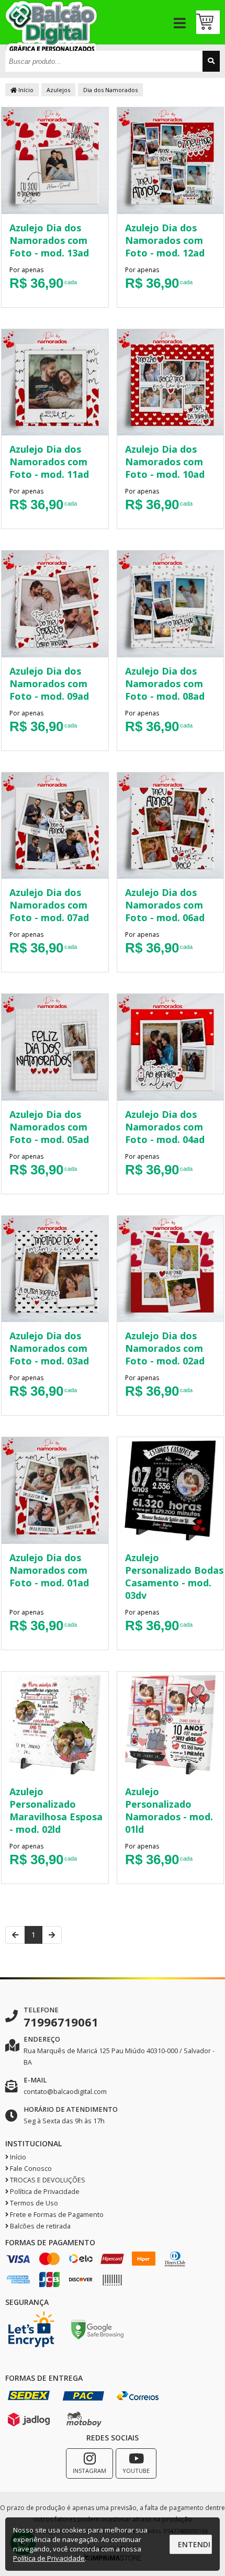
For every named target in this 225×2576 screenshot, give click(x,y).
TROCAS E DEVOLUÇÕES (46, 2180)
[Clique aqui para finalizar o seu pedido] (208, 22)
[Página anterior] (15, 1935)
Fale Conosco (30, 2168)
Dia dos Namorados (110, 90)
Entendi (194, 2544)
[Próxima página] (52, 1935)
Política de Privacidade (44, 2191)
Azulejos (58, 90)
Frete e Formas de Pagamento (56, 2214)
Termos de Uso (33, 2203)
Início (25, 90)
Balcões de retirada (39, 2226)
····················
**PROBLEM STATEMENT:** Give an exact copy of the data, and omit any pictures it holds.

**OUTPUT BELOW:**
For every named target in this 225×2576 screenshot, give click(x,y).
TROCAS E DEVOLUÇÕES (46, 2180)
[Clique aqui para finalizar o seu pedido] (208, 22)
[Página anterior] (15, 1935)
Fale Conosco (30, 2168)
Dia dos Namorados (110, 90)
Entendi (194, 2544)
[Próxima página] (52, 1935)
Política de Privacidade (44, 2191)
Azulejos (58, 90)
Frete e Formas de Pagamento (56, 2214)
Termos de Uso (33, 2203)
Início (25, 90)
Balcões de retirada (39, 2226)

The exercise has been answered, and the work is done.